WHAT TO WORK ON: Update the lines below by replacing every instance of "sidebar" with "side panel", leaving everything else unchanged.

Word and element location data
☆ ☆ ☆ ☆ ☆
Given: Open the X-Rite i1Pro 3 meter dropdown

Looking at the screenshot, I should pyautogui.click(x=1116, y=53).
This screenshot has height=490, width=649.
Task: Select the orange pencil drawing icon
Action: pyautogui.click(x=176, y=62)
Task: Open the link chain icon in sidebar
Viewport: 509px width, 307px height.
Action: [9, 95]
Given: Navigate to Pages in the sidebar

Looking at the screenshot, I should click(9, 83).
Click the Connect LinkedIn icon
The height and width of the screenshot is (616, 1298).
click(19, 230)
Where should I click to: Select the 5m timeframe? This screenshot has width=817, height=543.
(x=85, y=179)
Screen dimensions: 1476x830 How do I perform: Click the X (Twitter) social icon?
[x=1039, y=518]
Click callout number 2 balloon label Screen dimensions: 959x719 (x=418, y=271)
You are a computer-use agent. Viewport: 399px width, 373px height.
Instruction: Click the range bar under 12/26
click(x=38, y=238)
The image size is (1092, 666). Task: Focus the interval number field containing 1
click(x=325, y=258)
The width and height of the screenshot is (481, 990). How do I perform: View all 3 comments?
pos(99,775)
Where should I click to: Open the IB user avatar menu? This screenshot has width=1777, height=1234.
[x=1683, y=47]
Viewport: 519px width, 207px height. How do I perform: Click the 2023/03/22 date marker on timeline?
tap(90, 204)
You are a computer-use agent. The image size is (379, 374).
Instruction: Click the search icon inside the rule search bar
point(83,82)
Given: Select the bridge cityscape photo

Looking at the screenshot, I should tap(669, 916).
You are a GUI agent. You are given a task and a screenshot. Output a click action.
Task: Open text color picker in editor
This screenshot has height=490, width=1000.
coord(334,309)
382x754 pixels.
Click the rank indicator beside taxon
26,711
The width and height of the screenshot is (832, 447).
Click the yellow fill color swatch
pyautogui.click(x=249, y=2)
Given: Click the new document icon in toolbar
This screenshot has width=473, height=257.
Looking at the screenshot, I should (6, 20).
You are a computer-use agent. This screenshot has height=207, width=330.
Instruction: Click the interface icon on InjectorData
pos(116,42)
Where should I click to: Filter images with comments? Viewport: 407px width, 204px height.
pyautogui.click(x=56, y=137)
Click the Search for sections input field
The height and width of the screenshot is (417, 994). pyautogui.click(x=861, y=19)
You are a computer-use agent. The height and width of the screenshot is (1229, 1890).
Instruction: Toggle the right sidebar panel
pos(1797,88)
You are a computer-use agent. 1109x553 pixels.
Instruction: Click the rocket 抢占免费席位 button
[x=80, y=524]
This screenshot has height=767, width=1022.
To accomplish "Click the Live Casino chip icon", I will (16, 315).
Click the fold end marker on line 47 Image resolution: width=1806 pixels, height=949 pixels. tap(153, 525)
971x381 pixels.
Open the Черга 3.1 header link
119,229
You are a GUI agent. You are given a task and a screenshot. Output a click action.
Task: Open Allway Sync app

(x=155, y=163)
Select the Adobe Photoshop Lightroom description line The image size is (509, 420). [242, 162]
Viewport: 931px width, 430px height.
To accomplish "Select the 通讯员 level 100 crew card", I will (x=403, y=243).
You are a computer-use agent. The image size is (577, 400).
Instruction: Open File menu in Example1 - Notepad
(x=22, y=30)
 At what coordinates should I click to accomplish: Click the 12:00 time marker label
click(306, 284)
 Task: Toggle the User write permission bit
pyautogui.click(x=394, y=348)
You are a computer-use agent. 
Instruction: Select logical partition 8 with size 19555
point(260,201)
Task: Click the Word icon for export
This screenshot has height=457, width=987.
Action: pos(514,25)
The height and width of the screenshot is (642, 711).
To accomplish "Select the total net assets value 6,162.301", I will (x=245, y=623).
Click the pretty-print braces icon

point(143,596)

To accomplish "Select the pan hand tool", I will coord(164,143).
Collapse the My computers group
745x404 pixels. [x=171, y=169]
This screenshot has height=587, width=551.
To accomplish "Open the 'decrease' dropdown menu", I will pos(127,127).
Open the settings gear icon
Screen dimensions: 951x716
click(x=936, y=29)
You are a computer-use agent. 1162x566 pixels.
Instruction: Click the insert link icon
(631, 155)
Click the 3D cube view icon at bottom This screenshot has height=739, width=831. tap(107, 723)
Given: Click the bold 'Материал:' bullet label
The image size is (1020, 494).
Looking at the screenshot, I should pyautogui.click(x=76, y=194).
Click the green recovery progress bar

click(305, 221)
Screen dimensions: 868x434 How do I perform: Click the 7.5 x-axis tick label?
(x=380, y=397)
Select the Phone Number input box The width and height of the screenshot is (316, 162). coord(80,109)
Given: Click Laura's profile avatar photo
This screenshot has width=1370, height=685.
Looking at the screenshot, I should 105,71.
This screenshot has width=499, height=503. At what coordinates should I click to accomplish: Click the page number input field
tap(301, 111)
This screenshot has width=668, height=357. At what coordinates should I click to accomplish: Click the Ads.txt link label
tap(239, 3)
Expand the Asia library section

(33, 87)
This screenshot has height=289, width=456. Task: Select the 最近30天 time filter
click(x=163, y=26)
☆ ☆ ☆ ☆ ☆
WORKED ANSWER:
Given: Open the X-Rite i1Pro 3 meter dropdown

Looking at the screenshot, I should pyautogui.click(x=1116, y=53).
This screenshot has height=490, width=649.
Task: Select the orange pencil drawing icon
Action: pyautogui.click(x=176, y=62)
Task: Open the link chain icon in side panel
Viewport: 509px width, 307px height.
Action: [9, 95]
Given: Navigate to Pages in the side panel

Looking at the screenshot, I should click(9, 83).
Click the Connect LinkedIn icon
The height and width of the screenshot is (616, 1298).
click(19, 230)
Where should I click to: Select the 5m timeframe? This screenshot has width=817, height=543.
(x=85, y=179)
Screen dimensions: 1476x830 How do I perform: Click the X (Twitter) social icon?
[x=1039, y=518]
Click callout number 2 balloon label Screen dimensions: 959x719 (x=418, y=271)
You are a computer-use agent. Viewport: 399px width, 373px height.
Instruction: Click the range bar under 12/26
click(x=38, y=238)
The image size is (1092, 666). Task: Focus the interval number field containing 1
click(x=325, y=258)
The width and height of the screenshot is (481, 990). How do I perform: View all 3 comments?
pos(99,775)
Where should I click to: Open the IB user avatar menu? This screenshot has width=1777, height=1234.
[x=1683, y=47]
Viewport: 519px width, 207px height. How do I perform: Click the 2023/03/22 date marker on timeline?
tap(90, 204)
You are a computer-use agent. The image size is (379, 374).
Instruction: Click the search icon inside the rule search bar
point(83,82)
Given: Select the bridge cityscape photo

Looking at the screenshot, I should tap(669, 916).
You are a GUI agent. You are given a task and a screenshot. Output a click action.
Task: Open text color picker in editor
This screenshot has height=490, width=1000.
coord(334,309)
382x754 pixels.
Click the rank indicator beside taxon
26,711
The width and height of the screenshot is (832, 447).
Click the yellow fill color swatch
pyautogui.click(x=249, y=2)
Given: Click the new document icon in toolbar
This screenshot has width=473, height=257.
Looking at the screenshot, I should (6, 20).
You are a computer-use agent. This screenshot has height=207, width=330.
Instruction: Click the interface icon on InjectorData
pos(116,42)
Where should I click to: Filter images with comments? Viewport: 407px width, 204px height.
pyautogui.click(x=56, y=137)
Click the Search for sections input field
The height and width of the screenshot is (417, 994). pyautogui.click(x=861, y=19)
You are a computer-use agent. The height and width of the screenshot is (1229, 1890).
Instruction: Toggle the right side panel panel
pos(1797,88)
You are a computer-use agent. 1109x553 pixels.
Instruction: Click the rocket 抢占免费席位 button
[x=80, y=524]
This screenshot has height=767, width=1022.
To accomplish "Click the Live Casino chip icon", I will (16, 315).
Click the fold end marker on line 47 Image resolution: width=1806 pixels, height=949 pixels. tap(153, 525)
971x381 pixels.
Open the Черга 3.1 header link
119,229
You are a GUI agent. You are given a task and a screenshot. Output a click action.
Task: Open Allway Sync app

(x=155, y=163)
Select the Adobe Photoshop Lightroom description line The image size is (509, 420). [242, 162]
Viewport: 931px width, 430px height.
To accomplish "Select the 通讯员 level 100 crew card", I will (x=403, y=243).
You are a computer-use agent. The image size is (577, 400).
Instruction: Open File menu in Example1 - Notepad
(x=22, y=30)
 At what coordinates should I click to accomplish: Click the 12:00 time marker label
click(306, 284)
 Task: Toggle the User write permission bit
pyautogui.click(x=394, y=348)
You are a computer-use agent. 
Instruction: Select logical partition 8 with size 19555
point(260,201)
Task: Click the Word icon for export
This screenshot has height=457, width=987.
Action: pos(514,25)
The height and width of the screenshot is (642, 711).
To accomplish "Select the total net assets value 6,162.301", I will (x=245, y=623).
Click the pretty-print braces icon

point(143,596)

To accomplish "Select the pan hand tool", I will coord(164,143).
Collapse the My computers group
745x404 pixels. [x=171, y=169]
This screenshot has height=587, width=551.
To accomplish "Open the 'decrease' dropdown menu", I will pos(127,127).
Open the settings gear icon
Screen dimensions: 951x716
click(x=936, y=29)
You are a computer-use agent. 1162x566 pixels.
Instruction: Click the insert link icon
(631, 155)
Click the 3D cube view icon at bottom This screenshot has height=739, width=831. tap(107, 723)
Given: Click the bold 'Материал:' bullet label
The image size is (1020, 494).
Looking at the screenshot, I should pyautogui.click(x=76, y=194).
Click the green recovery progress bar

click(305, 221)
Screen dimensions: 868x434 How do I perform: Click the 7.5 x-axis tick label?
(x=380, y=397)
Select the Phone Number input box The width and height of the screenshot is (316, 162). coord(80,109)
Given: Click Laura's profile avatar photo
This screenshot has width=1370, height=685.
Looking at the screenshot, I should 105,71.
This screenshot has width=499, height=503. At what coordinates should I click to accomplish: Click the page number input field
tap(301, 111)
This screenshot has width=668, height=357. At what coordinates should I click to accomplish: Click the Ads.txt link label
tap(239, 3)
Expand the Asia library section

(33, 87)
This screenshot has height=289, width=456. Task: Select the 最近30天 time filter
click(x=163, y=26)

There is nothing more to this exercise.